The Safety and Performance Based Pathway is generally preferred for well-understood medical devices choosing Abbreviated FDA 510(k) as the clearance pathway.
The FDA expects to operationalize this pathway once the first device types and applicable performance criteria have been identified and final guidance has been published.
The main advantage is that, once this pathway is operational is that medical device manufacturers will have the option to meet FDA-identified performance criteria to demonstrate that its device is as safe and effective as a predicate device.
The safety and performance based 510(k) is used to demonstrate that the new device meets the safety and effectiveness of a legally marketed device by using FDA identified performance criteria as bench mark
The Safety and Performance based Pathway is suitable when:
- The new device has the same indications for use and technological characteristics as of predicate and does not have any concerns over safety and effectiveness of identified predicate device
The FDA-identified performance criteria is met by the new device. - If any of the factors mentioned above are not met, the submitter have the option to submit a Traditional, Special or Abbreviated 510(k).
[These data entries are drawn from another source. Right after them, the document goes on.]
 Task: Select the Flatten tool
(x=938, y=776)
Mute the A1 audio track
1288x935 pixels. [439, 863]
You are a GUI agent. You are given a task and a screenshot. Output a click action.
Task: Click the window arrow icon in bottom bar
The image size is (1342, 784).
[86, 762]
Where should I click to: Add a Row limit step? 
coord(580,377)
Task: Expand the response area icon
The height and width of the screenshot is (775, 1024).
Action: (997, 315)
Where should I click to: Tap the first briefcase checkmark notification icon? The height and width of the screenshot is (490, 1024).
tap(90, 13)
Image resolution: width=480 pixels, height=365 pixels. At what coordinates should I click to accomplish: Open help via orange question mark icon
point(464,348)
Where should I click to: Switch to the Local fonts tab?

- The Safety and Performance 510(k) path is also like any other Abbreviated 510(k) s mainly relies on the guidance documents, recognized standards and special controls to analyze conformance assessments and demonstrate substantial equivalence.
- The Abbreviated 510(k) submission method differs significantly from the Traditional 510(k) and Special 510(k) submissions since it depends on established regulatory guidance, standards and specific controls. Special 510(k)s focus mainly on device modifications and their compliance with design controls, not as the whole device.